• **EXERCISE DETAILS**: Only the lines containing "agent" should appear in the answer, copied from the listing below.

• **PROVIDED INFORMATION**:
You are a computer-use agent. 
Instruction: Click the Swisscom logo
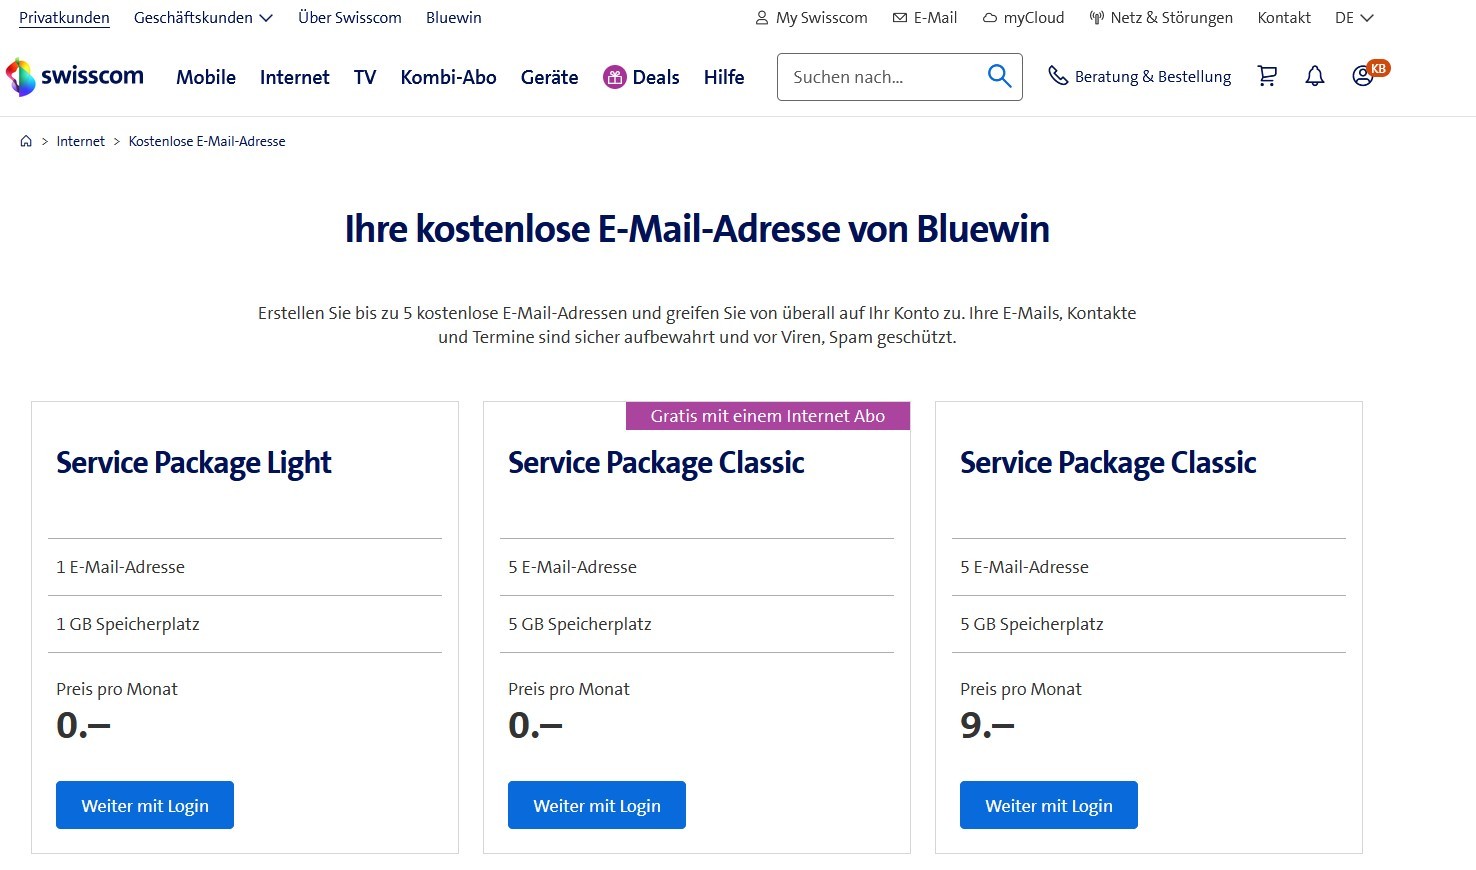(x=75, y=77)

...

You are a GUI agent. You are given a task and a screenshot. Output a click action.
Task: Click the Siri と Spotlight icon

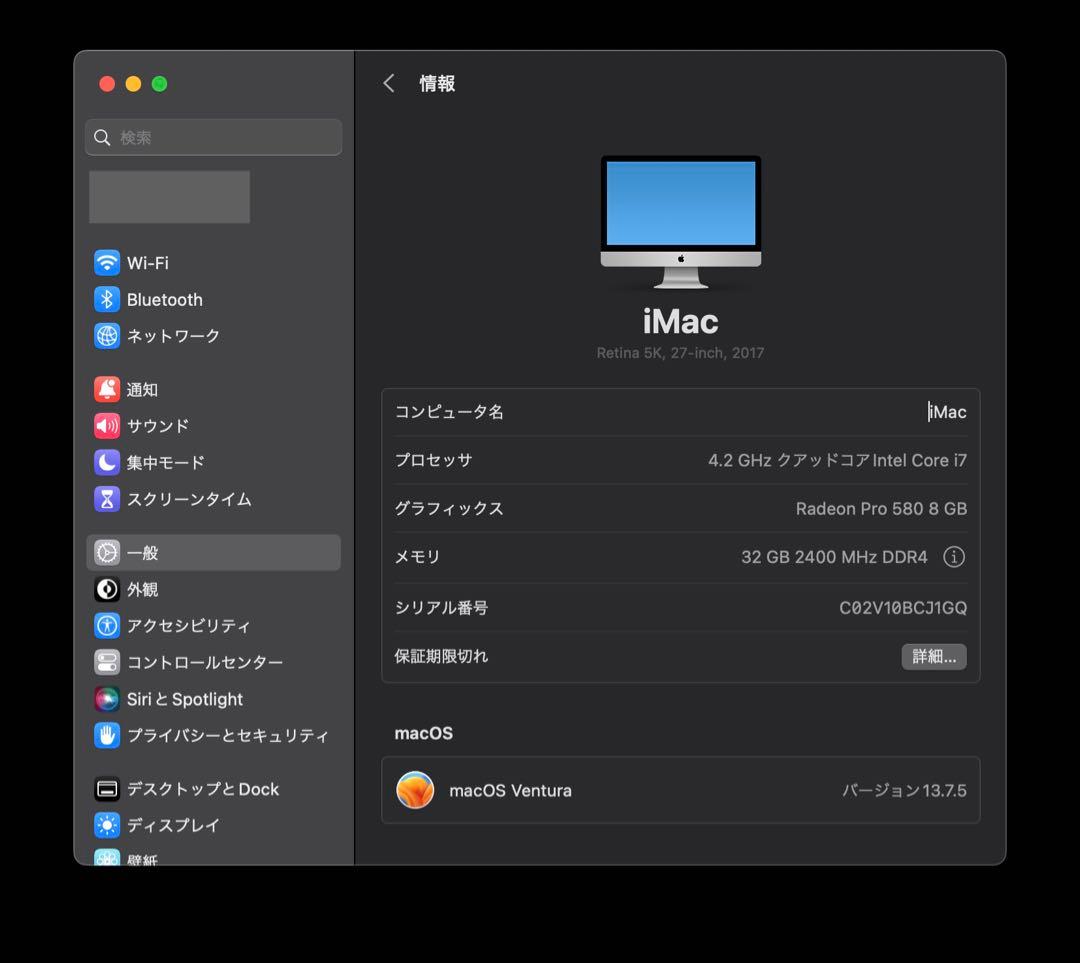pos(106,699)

• **EXERCISE RESPONSE**:
You are a computer-use agent. 
You are a GUI agent. You are given a task and a screenshot. Output a click action.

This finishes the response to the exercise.